▶ _Activity_
Repeat the lines from the line with "Instruction: Click Explore" to the line with "Given: Check the" in the listing below, keeping both end lines and adding nothing.

▶ _Material provided_
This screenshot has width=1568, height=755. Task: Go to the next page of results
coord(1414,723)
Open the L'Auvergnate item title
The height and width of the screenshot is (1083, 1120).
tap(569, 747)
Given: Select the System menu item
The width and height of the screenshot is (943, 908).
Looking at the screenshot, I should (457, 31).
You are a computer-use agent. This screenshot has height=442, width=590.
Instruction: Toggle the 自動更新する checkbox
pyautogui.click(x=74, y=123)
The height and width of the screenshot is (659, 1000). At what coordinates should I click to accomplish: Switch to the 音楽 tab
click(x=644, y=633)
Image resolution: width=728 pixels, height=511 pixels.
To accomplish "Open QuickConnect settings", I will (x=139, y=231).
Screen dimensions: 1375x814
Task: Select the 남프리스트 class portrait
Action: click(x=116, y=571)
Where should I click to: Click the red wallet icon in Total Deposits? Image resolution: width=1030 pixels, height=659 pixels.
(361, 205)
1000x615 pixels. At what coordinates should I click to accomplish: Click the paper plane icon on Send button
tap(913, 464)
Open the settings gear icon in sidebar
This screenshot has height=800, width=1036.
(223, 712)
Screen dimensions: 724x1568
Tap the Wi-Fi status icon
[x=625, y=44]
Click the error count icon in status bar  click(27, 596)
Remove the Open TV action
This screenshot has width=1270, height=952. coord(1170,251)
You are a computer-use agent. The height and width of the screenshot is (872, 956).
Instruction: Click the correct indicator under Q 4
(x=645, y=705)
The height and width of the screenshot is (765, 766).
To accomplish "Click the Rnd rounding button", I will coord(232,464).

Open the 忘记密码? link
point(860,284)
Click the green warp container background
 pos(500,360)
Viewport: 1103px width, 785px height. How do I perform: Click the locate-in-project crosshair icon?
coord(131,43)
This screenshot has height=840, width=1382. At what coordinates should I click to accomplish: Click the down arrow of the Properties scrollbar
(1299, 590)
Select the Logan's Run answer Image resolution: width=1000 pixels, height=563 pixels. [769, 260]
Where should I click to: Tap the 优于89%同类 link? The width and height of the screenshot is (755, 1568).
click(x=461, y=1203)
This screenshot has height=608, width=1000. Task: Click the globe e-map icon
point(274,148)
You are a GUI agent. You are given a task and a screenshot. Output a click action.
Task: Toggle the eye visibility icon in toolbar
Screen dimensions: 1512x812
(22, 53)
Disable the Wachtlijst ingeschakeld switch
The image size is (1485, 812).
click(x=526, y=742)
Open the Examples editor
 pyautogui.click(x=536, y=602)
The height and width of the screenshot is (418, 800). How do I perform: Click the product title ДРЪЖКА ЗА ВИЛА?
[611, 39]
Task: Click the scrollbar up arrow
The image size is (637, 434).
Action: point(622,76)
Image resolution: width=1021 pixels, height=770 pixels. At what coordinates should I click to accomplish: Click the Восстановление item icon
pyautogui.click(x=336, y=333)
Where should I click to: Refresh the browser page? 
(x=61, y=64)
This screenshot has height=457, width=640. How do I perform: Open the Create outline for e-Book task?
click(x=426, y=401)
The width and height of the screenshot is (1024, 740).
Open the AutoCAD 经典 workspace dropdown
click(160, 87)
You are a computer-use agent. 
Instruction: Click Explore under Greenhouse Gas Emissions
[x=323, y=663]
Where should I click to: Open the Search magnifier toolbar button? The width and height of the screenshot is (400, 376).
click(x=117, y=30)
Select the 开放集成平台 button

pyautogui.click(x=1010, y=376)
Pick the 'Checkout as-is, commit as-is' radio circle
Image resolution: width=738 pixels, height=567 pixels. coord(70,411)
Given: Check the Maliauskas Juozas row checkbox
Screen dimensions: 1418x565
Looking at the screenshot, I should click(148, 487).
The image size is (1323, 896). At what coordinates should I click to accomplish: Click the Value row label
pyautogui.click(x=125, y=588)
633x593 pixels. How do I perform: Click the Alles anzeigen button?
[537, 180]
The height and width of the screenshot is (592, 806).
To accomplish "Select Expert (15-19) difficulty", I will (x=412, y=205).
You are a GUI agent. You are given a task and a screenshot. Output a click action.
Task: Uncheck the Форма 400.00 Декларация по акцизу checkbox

▶ _Written response_
Instruction: Click Explore under Greenhouse Gas Emissions
[x=323, y=663]
Where should I click to: Open the Search magnifier toolbar button? The width and height of the screenshot is (400, 376).
click(x=117, y=30)
Select the 开放集成平台 button

pyautogui.click(x=1010, y=376)
Pick the 'Checkout as-is, commit as-is' radio circle
Image resolution: width=738 pixels, height=567 pixels. coord(70,411)
Given: Check the Maliauskas Juozas row checkbox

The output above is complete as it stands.